- **EXERCISE INSTRUCTIONS**
Check each line of the entries below for the word "will", then state how many lines have it and nothing more.

(Saved entries)
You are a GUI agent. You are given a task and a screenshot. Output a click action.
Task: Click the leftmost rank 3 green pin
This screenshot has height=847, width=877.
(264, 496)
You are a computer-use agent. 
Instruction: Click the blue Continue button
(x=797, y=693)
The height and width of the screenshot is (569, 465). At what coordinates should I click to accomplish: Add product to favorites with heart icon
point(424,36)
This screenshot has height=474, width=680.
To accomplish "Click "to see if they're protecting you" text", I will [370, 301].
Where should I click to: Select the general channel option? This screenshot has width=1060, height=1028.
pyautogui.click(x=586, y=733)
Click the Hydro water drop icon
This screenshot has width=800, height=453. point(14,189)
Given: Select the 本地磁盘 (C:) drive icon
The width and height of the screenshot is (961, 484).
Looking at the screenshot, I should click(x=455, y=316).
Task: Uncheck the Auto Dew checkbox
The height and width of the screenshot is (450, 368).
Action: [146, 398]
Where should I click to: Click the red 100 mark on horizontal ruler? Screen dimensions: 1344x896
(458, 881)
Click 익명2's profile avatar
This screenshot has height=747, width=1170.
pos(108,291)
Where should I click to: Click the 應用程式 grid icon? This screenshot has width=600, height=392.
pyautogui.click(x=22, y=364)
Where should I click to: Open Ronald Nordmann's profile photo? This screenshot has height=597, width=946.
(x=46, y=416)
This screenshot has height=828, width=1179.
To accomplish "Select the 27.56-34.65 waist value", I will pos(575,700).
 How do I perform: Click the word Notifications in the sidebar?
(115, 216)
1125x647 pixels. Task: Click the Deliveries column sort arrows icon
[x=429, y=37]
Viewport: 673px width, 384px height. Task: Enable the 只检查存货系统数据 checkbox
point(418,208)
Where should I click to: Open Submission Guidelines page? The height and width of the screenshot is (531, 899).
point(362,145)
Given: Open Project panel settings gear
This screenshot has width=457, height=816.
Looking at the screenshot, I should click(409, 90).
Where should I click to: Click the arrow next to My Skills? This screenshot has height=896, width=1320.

- **PROBLEM SOLUTION**
2